According to local leader Daiane Tenharim, the resources from REDD+ projects represent a form of justice for those who have long protected the forest.

“We see this project as strengthening what we already do in terms of preservation,” she says. “We have environmental agents who work on monitoring and territorial surveillance. What we don’t have is transportation for them to carry out these activities.”

The consulting firm developing the Tenharim initiative is Wildlife Works, which is also working with the Ka’apor people in the Amazon region of Maranhão. Director Monique Vanni explains that the project was born out of the communities’ own demands, and that Wildlife Works was only accepted as a partner because it did not arrive with ready-made paperwork to be signed.

She emphasizes that the company adopts a cautious, educational approach to free, prior, and informed consultation (FPIC). This process guarantees communities’ approval before a REDD+ project moves forward.

“Wildlife Works is a community conservation company. The communities will manage the project with us,” says Ms. Vanni.

The director acknowledges criticism of the REDD+ sector but argues that some of it amounts to “friendly fire” from other environmental professionals who inadvertently target Indigenous initiatives.

“Those who are not in the field may not realize the level of helplessness and lack of resources faced by these populations, often in a context of complete absence of the State,” she says.

Julie Messias, executive director of Aliança Brasil NBS, which represents companies in the carbon credit sector, argues that public and private projects should not be seen as opposing forces.

“We consider public policies that structure jurisdictional programs to be legitimate, and we believe there is space for genuine, complementary coexistence between these initiatives and private projects,” she said in a written response.

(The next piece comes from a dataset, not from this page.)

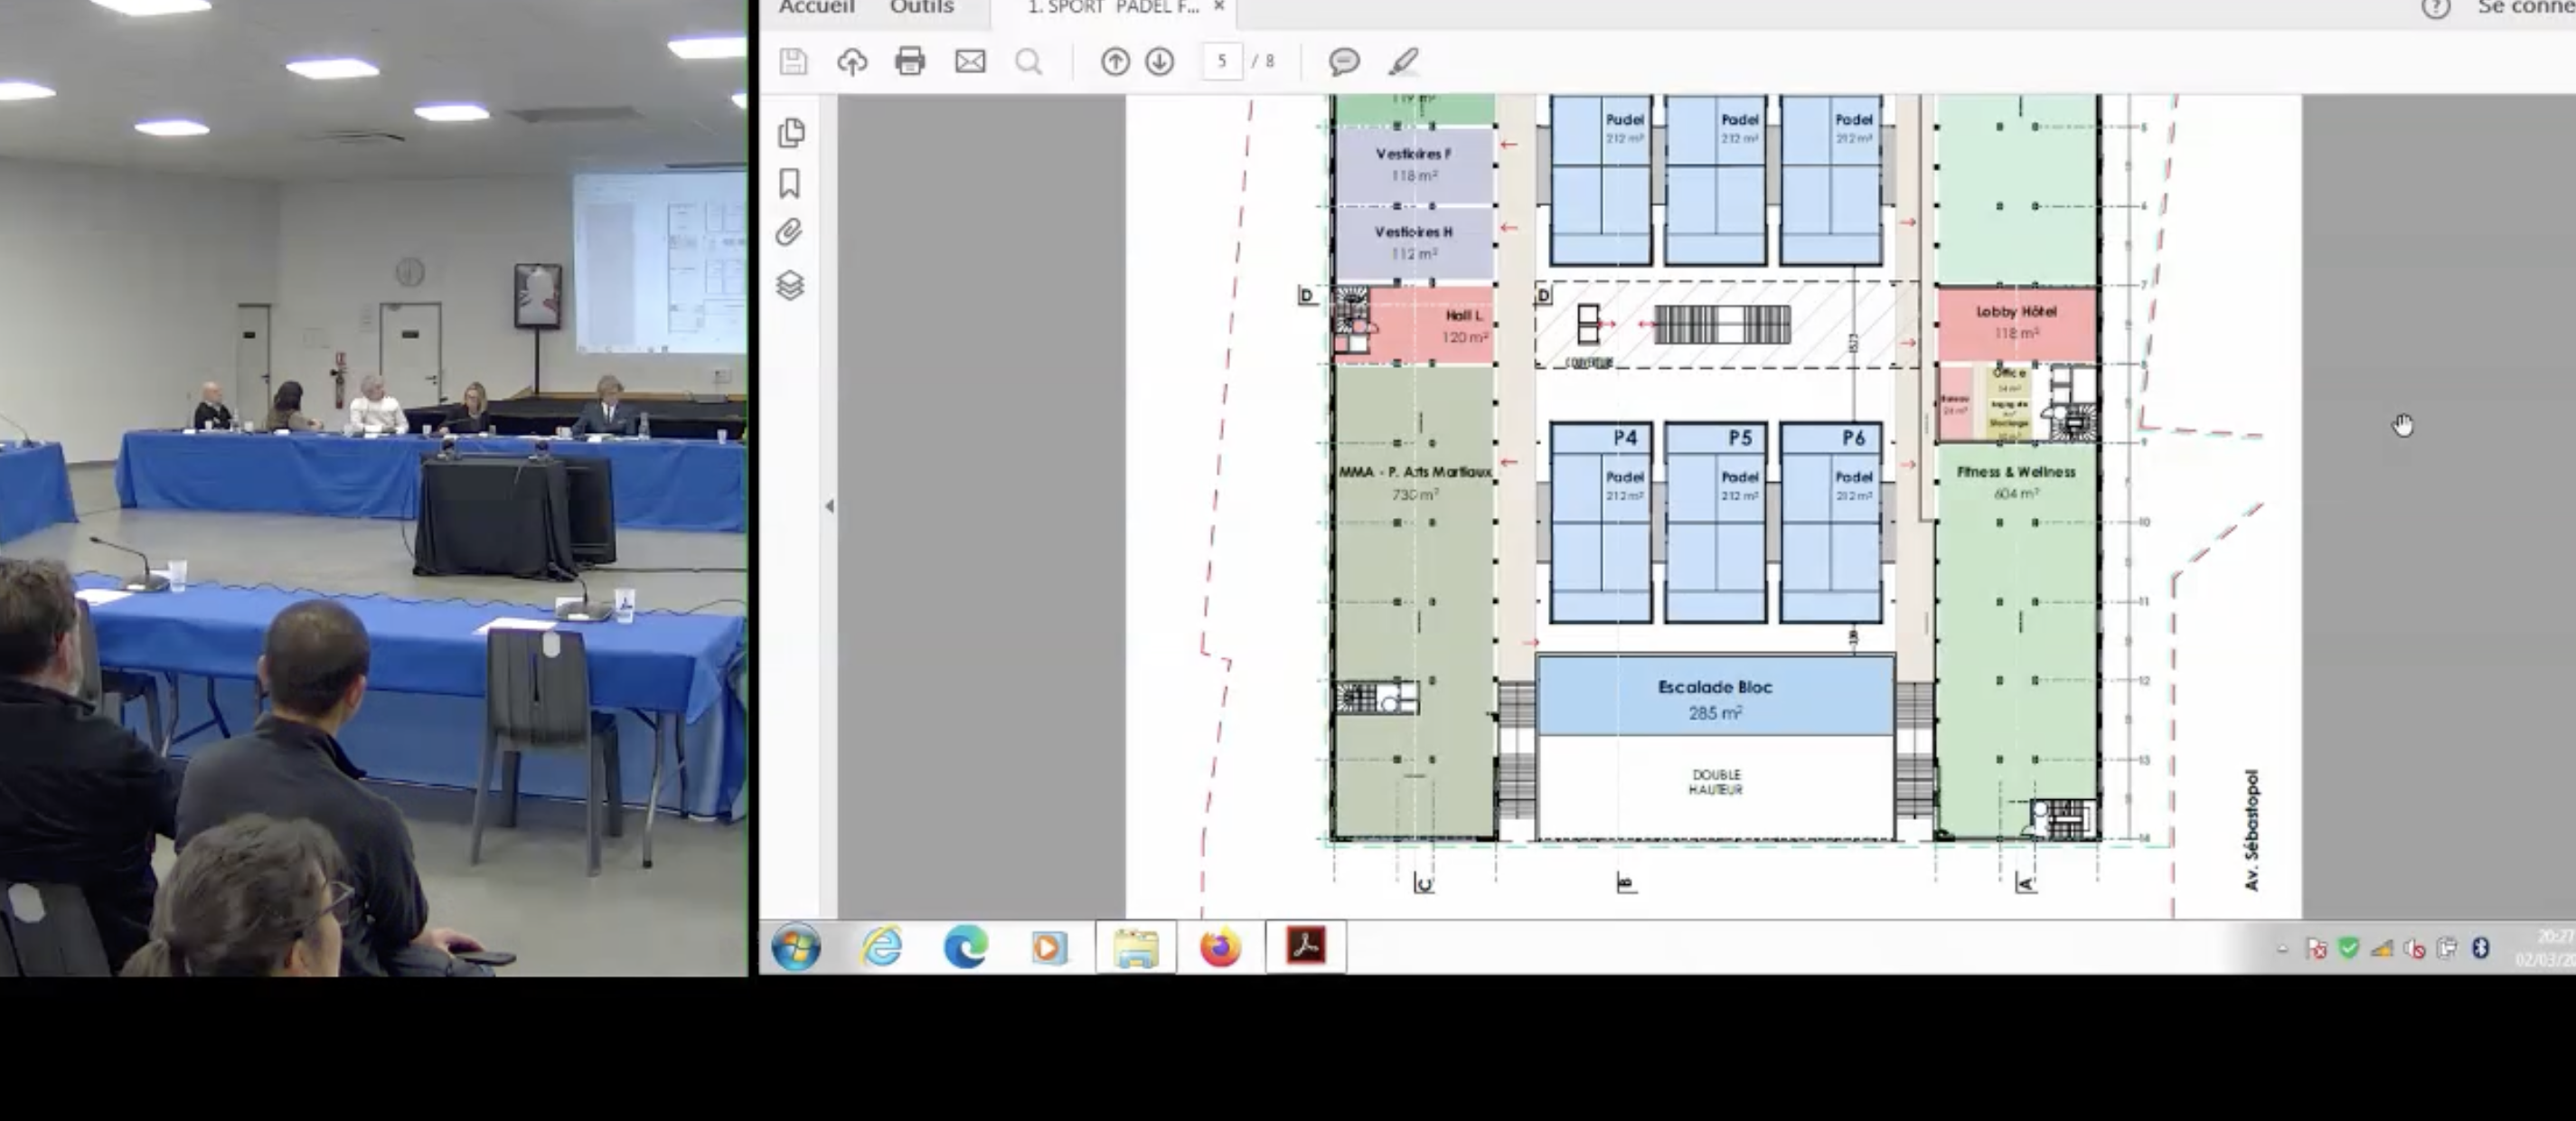
Task: Add a comment bubble tool
Action: [x=1344, y=62]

“While private projects act directly and locally, focusing on reducing deforestation in specific territories and closely engaging with communities, jurisdictional programs operate on a broader scale, creating conditions and policies that favor reducing deforestation across entire states.”

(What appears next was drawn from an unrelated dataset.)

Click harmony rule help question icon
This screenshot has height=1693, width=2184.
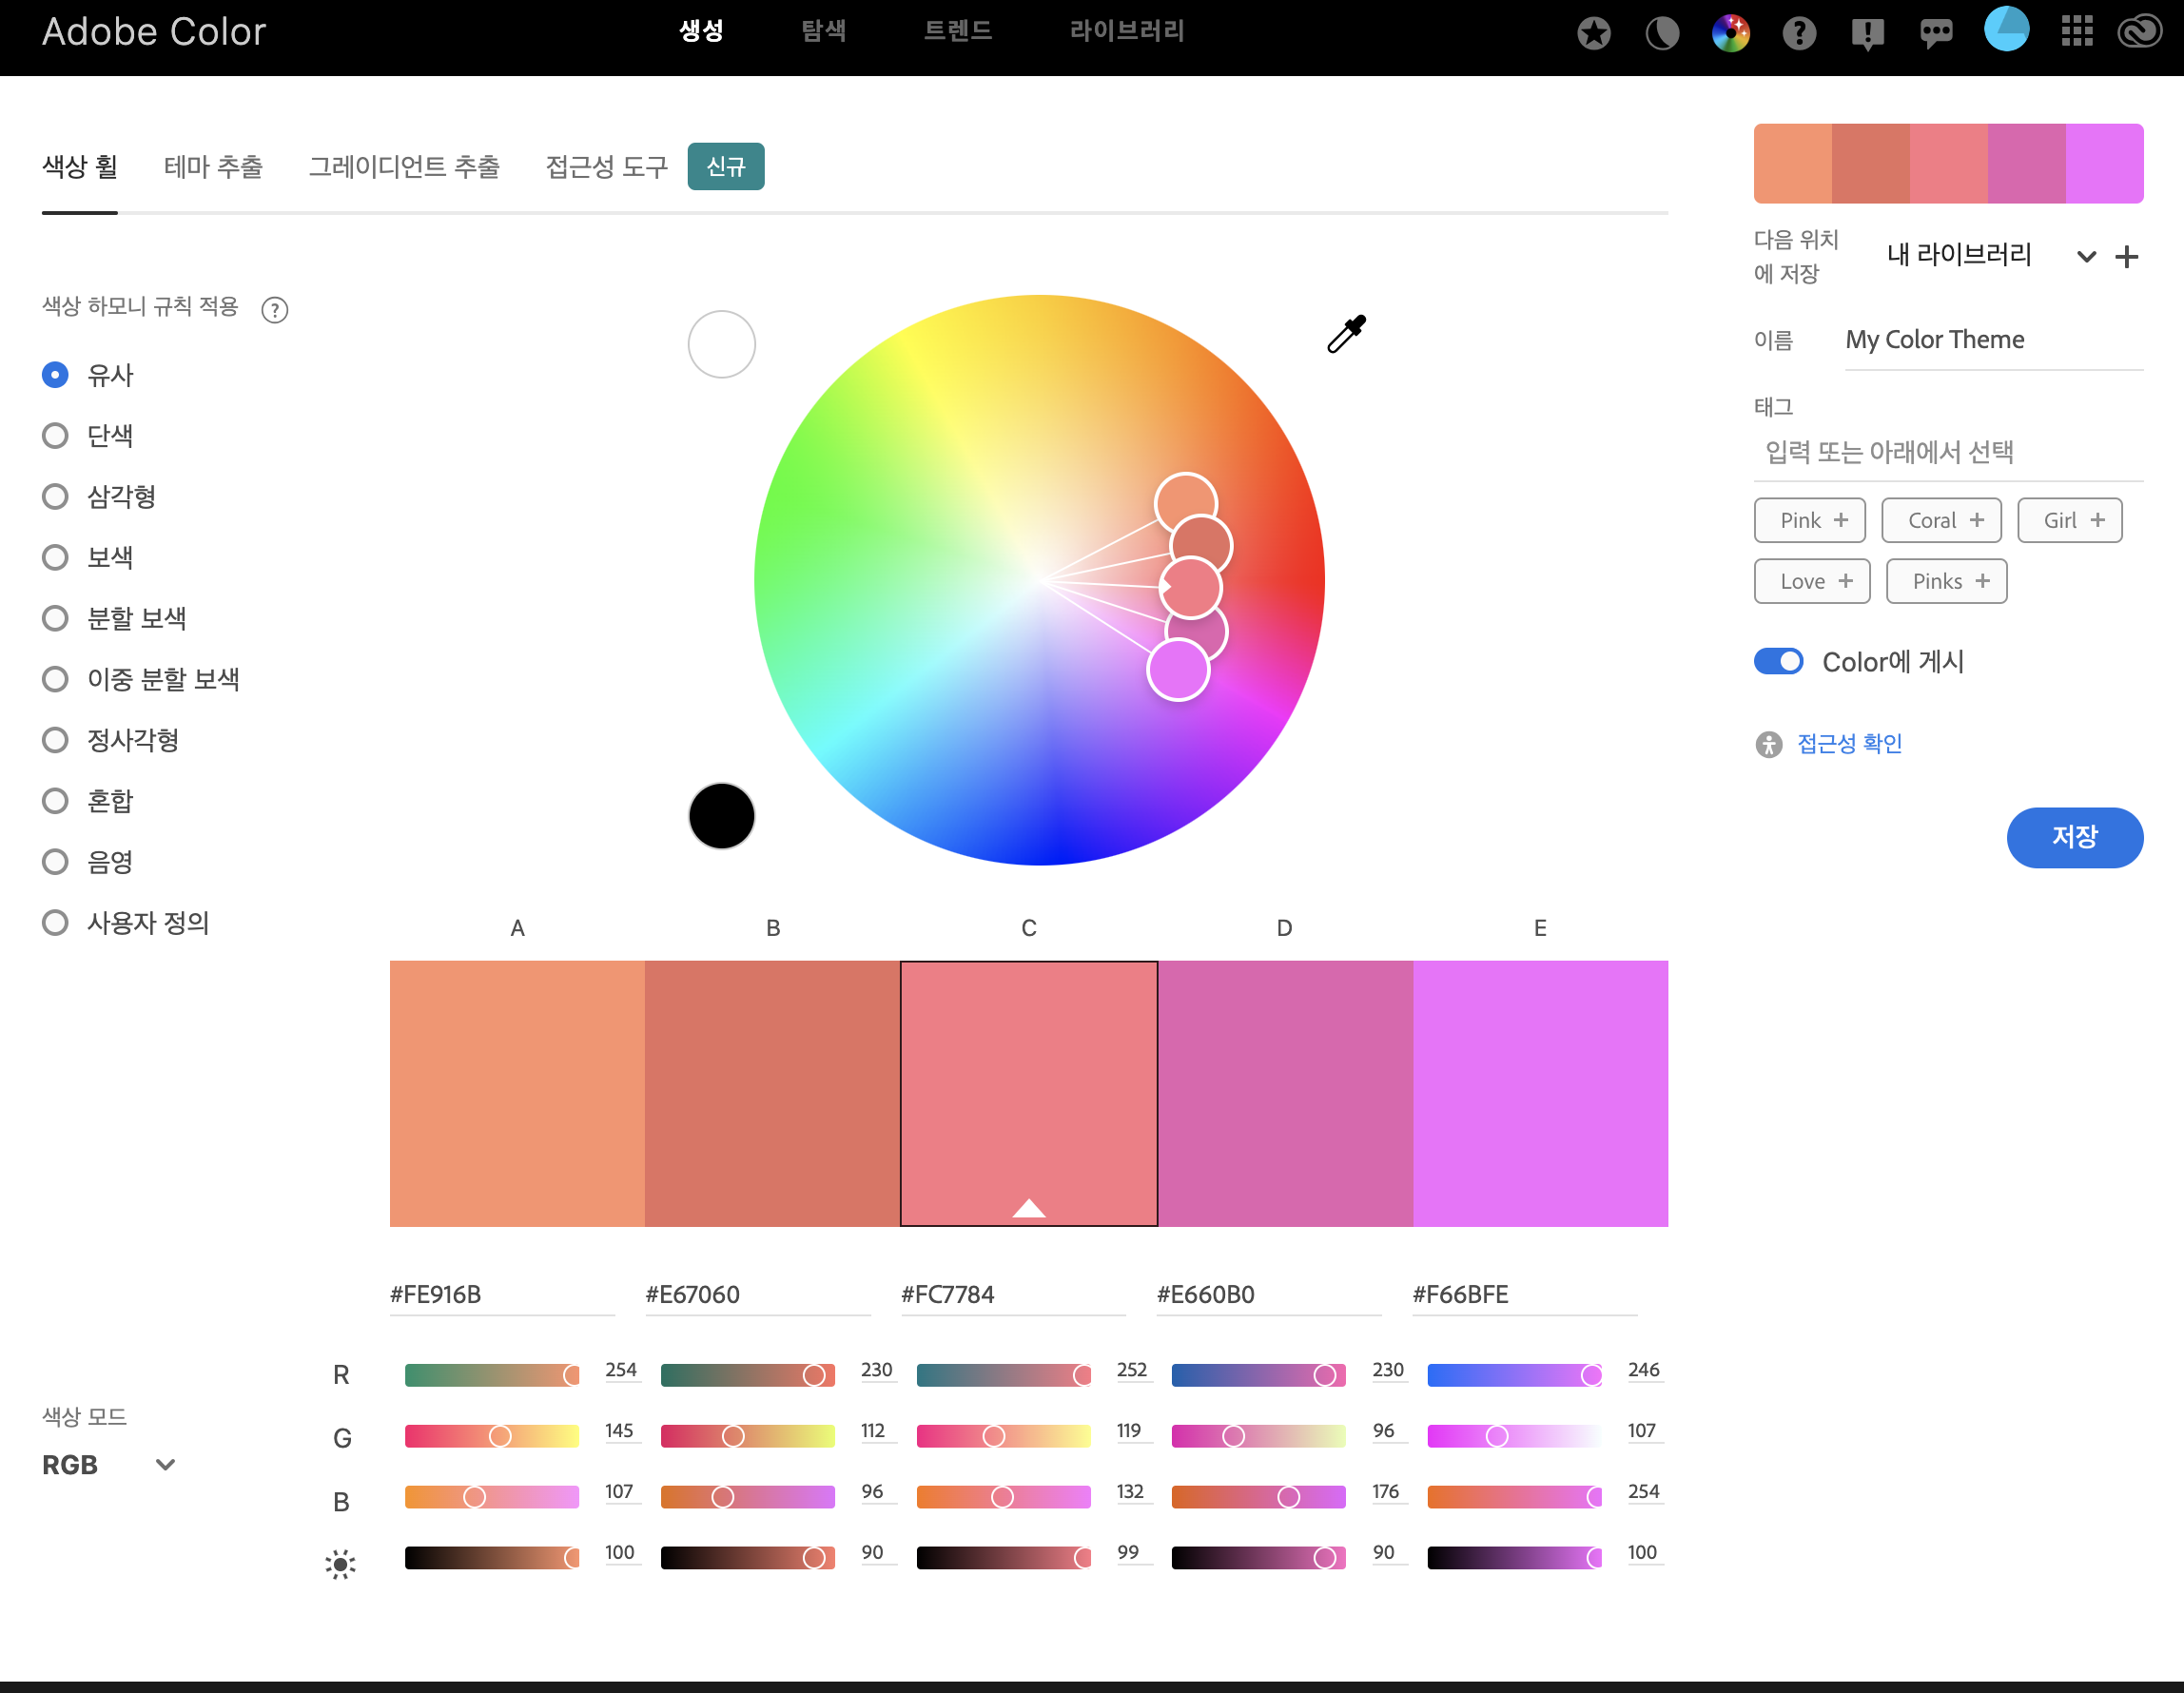point(274,310)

Still, Raoni Rajão, from the Federal University of Minas Gerais (UFMG), warns that without a thorough review, it will be difficult to rely on local projects as a large-scale strategy against deforestation.

“In the Amazon, there is chaos over land ownership. We have seen situations where even illegally occupied areas were used for REDD+ projects. If Indigenous peoples protect the forest, they deserve to have resources. But a carbon credit gives someone on the other side of the world the right to emit a tonne of carbon. You have to be absolutely certain that tonne is truly being offset,” says the scientist.